March 10, 2010 at 5:17 pm , by jbrown
It’s so easy to get into an exercise rut, particularly when it comes to toning your abs. You see a bit too much flesh on your tummy and you immediately start doing crunches to get rid of it. It’s almost like a Pavlovian response. Unfortunately, it’s a flawed response because a) crunches challenge only one of the muscles in your core so you don’t get great results, and b) you could hurt your back if they’re always your go-to move.
To get rut-busting core exercises that really work, I went to Jackie Warner, the no-nonsense trainer of Bravo’s Work Out fame and author of the upcoming book This Is Why You’re Fat (and How to Get Thin Forever). These five ultra-firming moves are sure to give your routine the shake-up it needs. Aim to do 3 sets of 20 reps of each exercise, but be sure to work up to that gradually. These moves are challenging, so do whatever you can in the beginning.
Sit on the floor with your knees slightly bent in front of you, heels on the floor and hands behind head. Lower torso no further than 45 degrees (see photo #1 above—this is the starting position). Come up and twist your torso to the right, bringing right elbow to left knee (photo #2). Aim for 20 reps and repeat on the opposite side to complete the set.

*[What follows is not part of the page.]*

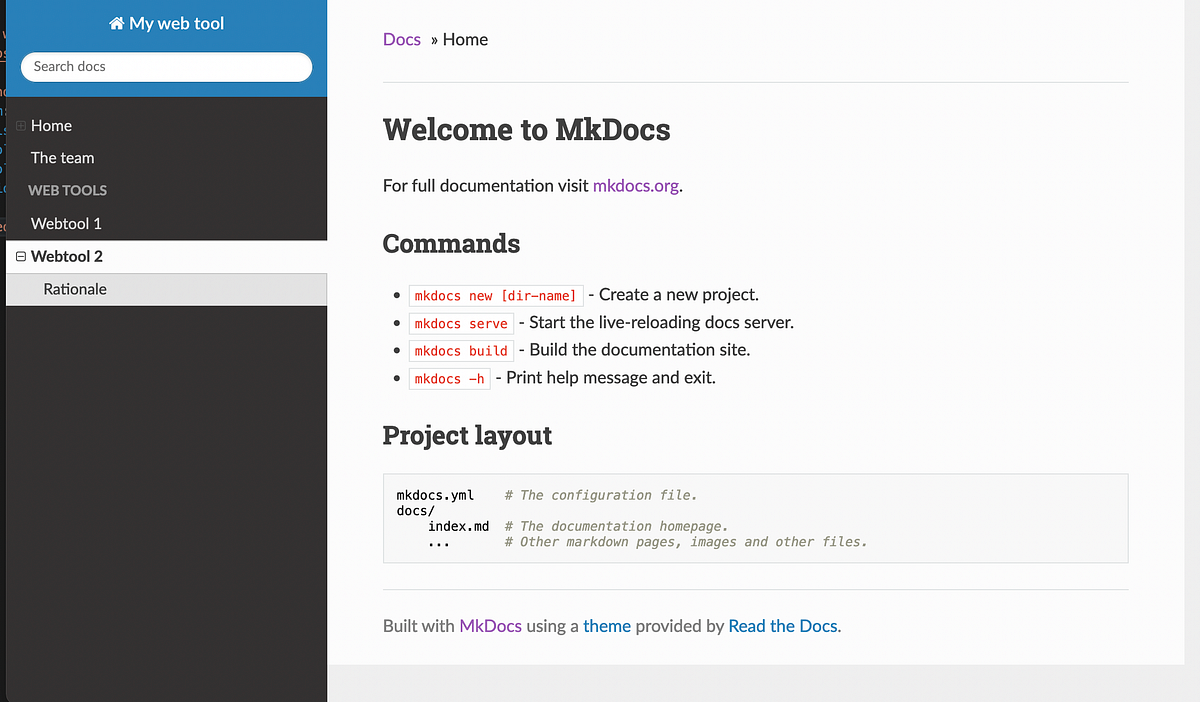Click the theme link in the footer
This screenshot has width=1200, height=702.
[x=607, y=625]
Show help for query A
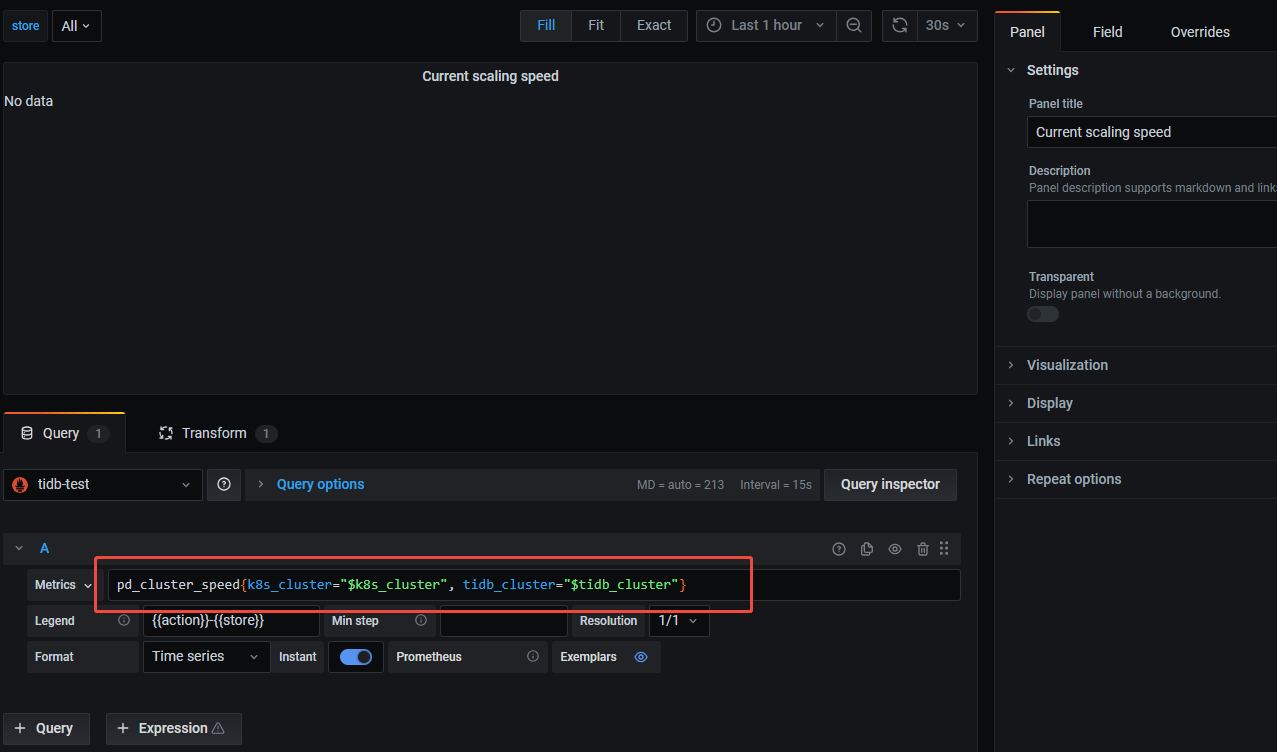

Single-arm knee-touch extensions
Kneel on the ground and come onto all fours, making sure that your knees are under your hips and your hands are under your shoulders. Bring right elbow to left knee (photo #1) then simultaneously extend left leg behind you and right arm in front of you until both are parallel to the floor, keeping head and spine aligned (photo #2.) Aim for 20 reps and repeat with left elbow/right knee to complete the set. (Bonus: This move works your abs and your butt!)
Begin by lying on your right side, legs together and feet stacked. Come into side plank position by propping yourself up on your right forearm; keep right shoulder beneath right elbow and place your left hand on your hip. Slowly lower your hips toward the floor then return to side plank position. Aim for 20 reps and repeat on the left side to complete the set.
Lie on your back and hold a dumbbell (or water bottle) in both hands above your chest, elbows bent. Crunch up and bring your knees in toward your chest as you extend your arms forward to bring the dumbbell over your knees (photo #1.) Slowly return to the floor, bringing dumbbell back in toward chest as shown in photo #2. Aim for 20 reps.
Lie on your back and extend your arms behind your head. Crunch up and try to touch your right foot with your left hand; return to starting position. Aim for 20 reps and repeat with left foot/right hand to complete the set.